Some entries
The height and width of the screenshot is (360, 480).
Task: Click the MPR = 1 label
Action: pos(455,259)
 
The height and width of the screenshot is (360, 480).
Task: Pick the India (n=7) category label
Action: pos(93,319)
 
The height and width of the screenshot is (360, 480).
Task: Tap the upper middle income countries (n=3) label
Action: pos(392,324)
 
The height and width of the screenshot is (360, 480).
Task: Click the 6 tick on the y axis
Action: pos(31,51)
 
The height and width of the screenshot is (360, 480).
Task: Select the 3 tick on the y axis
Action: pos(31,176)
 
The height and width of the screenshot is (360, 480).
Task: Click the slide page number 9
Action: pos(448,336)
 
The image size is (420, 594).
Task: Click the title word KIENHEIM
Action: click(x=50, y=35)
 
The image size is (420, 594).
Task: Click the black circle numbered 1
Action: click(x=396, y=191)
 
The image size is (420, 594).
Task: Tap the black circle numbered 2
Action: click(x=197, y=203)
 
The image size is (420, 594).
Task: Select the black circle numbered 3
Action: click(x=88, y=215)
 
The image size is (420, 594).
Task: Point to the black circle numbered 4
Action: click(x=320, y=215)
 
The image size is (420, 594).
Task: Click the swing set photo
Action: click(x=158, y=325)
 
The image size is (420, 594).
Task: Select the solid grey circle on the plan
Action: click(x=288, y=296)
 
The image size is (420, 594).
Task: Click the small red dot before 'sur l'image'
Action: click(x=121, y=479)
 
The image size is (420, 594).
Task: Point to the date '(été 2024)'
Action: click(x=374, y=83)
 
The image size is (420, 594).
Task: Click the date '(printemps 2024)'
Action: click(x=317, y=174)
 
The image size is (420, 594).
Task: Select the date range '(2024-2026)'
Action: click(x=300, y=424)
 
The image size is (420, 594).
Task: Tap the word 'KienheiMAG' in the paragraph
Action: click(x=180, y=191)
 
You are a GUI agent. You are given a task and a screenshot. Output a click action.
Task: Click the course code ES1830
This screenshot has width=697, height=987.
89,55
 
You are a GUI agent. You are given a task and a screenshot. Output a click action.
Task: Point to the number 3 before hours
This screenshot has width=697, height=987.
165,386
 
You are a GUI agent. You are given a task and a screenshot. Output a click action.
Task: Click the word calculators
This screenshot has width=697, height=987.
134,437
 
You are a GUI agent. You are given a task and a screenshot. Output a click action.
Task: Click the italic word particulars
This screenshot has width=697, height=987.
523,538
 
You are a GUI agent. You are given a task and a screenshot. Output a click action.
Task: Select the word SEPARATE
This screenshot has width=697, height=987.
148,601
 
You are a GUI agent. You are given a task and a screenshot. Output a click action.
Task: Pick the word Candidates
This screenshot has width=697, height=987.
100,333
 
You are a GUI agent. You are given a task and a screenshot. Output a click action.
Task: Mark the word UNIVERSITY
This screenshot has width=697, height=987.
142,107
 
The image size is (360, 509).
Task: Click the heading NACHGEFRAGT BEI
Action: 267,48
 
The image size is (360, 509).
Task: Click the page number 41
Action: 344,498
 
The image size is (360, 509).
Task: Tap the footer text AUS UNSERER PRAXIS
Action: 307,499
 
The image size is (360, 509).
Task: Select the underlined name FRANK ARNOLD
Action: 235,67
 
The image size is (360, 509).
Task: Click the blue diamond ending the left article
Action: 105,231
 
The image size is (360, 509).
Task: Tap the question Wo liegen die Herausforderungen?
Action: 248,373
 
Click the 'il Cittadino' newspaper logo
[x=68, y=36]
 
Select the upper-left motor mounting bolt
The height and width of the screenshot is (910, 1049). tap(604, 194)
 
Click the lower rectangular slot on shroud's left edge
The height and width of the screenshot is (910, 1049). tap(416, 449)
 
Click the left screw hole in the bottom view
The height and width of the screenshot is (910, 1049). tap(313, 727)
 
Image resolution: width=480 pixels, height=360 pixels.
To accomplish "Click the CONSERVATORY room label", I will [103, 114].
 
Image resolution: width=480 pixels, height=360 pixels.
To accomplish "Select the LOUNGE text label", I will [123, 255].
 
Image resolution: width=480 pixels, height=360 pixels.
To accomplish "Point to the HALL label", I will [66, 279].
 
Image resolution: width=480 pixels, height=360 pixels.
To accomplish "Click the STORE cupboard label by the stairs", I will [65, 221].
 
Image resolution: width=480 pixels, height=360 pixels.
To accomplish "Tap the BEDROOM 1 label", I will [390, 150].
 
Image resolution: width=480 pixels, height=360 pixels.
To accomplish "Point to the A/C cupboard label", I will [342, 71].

### Instructions to follow
Reproduce the entries above line for line, without changing anything.

### Result for this exercise
The height and width of the screenshot is (360, 480).
Task: Click the MPR = 1 label
Action: pos(455,259)
 
The height and width of the screenshot is (360, 480).
Task: Pick the India (n=7) category label
Action: pos(93,319)
 
The height and width of the screenshot is (360, 480).
Task: Tap the upper middle income countries (n=3) label
Action: pos(392,324)
 
The height and width of the screenshot is (360, 480).
Task: Click the 6 tick on the y axis
Action: pos(31,51)
 
The height and width of the screenshot is (360, 480).
Task: Select the 3 tick on the y axis
Action: pos(31,176)
 
The height and width of the screenshot is (360, 480).
Task: Click the slide page number 9
Action: pos(448,336)
 
The image size is (420, 594).
Task: Click the title word KIENHEIM
Action: click(x=50, y=35)
 
The image size is (420, 594).
Task: Click the black circle numbered 1
Action: click(x=396, y=191)
 
The image size is (420, 594).
Task: Tap the black circle numbered 2
Action: click(x=197, y=203)
 
The image size is (420, 594).
Task: Select the black circle numbered 3
Action: click(x=88, y=215)
 
The image size is (420, 594).
Task: Point to the black circle numbered 4
Action: click(x=320, y=215)
 
The image size is (420, 594).
Task: Click the swing set photo
Action: click(x=158, y=325)
 
The image size is (420, 594).
Task: Select the solid grey circle on the plan
Action: click(x=288, y=296)
 
The image size is (420, 594).
Task: Click the small red dot before 'sur l'image'
Action: click(x=121, y=479)
 
The image size is (420, 594).
Task: Point to the date '(été 2024)'
Action: click(x=374, y=83)
 
The image size is (420, 594).
Task: Click the date '(printemps 2024)'
Action: click(x=317, y=174)
 
The image size is (420, 594).
Task: Select the date range '(2024-2026)'
Action: click(x=300, y=424)
 
The image size is (420, 594).
Task: Tap the word 'KienheiMAG' in the paragraph
Action: click(x=180, y=191)
 
You are a GUI agent. You are given a task and a screenshot. Output a click action.
Task: Click the course code ES1830
This screenshot has width=697, height=987.
89,55
 
You are a GUI agent. You are given a task and a screenshot. Output a click action.
Task: Point to the number 3 before hours
This screenshot has width=697, height=987.
165,386
 
You are a GUI agent. You are given a task and a screenshot. Output a click action.
Task: Click the word calculators
This screenshot has width=697, height=987.
134,437
 
You are a GUI agent. You are given a task and a screenshot. Output a click action.
Task: Click the italic word particulars
This screenshot has width=697, height=987.
523,538
 
You are a GUI agent. You are given a task and a screenshot. Output a click action.
Task: Select the word SEPARATE
This screenshot has width=697, height=987.
148,601
 
You are a GUI agent. You are given a task and a screenshot. Output a click action.
Task: Pick the word Candidates
This screenshot has width=697, height=987.
100,333
 
You are a GUI agent. You are given a task and a screenshot. Output a click action.
Task: Mark the word UNIVERSITY
This screenshot has width=697, height=987.
142,107
 
The image size is (360, 509).
Task: Click the heading NACHGEFRAGT BEI
Action: 267,48
 
The image size is (360, 509).
Task: Click the page number 41
Action: 344,498
 
The image size is (360, 509).
Task: Tap the footer text AUS UNSERER PRAXIS
Action: 307,499
 
The image size is (360, 509).
Task: Select the underlined name FRANK ARNOLD
Action: 235,67
 
The image size is (360, 509).
Task: Click the blue diamond ending the left article
Action: 105,231
 
The image size is (360, 509).
Task: Tap the question Wo liegen die Herausforderungen?
Action: 248,373
 
Click the 'il Cittadino' newspaper logo
[x=68, y=36]
 
Select the upper-left motor mounting bolt
The height and width of the screenshot is (910, 1049). tap(604, 194)
 
Click the lower rectangular slot on shroud's left edge
The height and width of the screenshot is (910, 1049). tap(416, 449)
 
Click the left screw hole in the bottom view
The height and width of the screenshot is (910, 1049). tap(313, 727)
 
Image resolution: width=480 pixels, height=360 pixels.
To accomplish "Click the CONSERVATORY room label", I will [103, 114].
 
Image resolution: width=480 pixels, height=360 pixels.
To accomplish "Select the LOUNGE text label", I will [123, 255].
 
Image resolution: width=480 pixels, height=360 pixels.
To accomplish "Point to the HALL label", I will [66, 279].
 
Image resolution: width=480 pixels, height=360 pixels.
To accomplish "Click the STORE cupboard label by the stairs", I will [65, 221].
 
Image resolution: width=480 pixels, height=360 pixels.
To accomplish "Tap the BEDROOM 1 label", I will [390, 150].
 
Image resolution: width=480 pixels, height=360 pixels.
To accomplish "Point to the A/C cupboard label", I will [342, 71].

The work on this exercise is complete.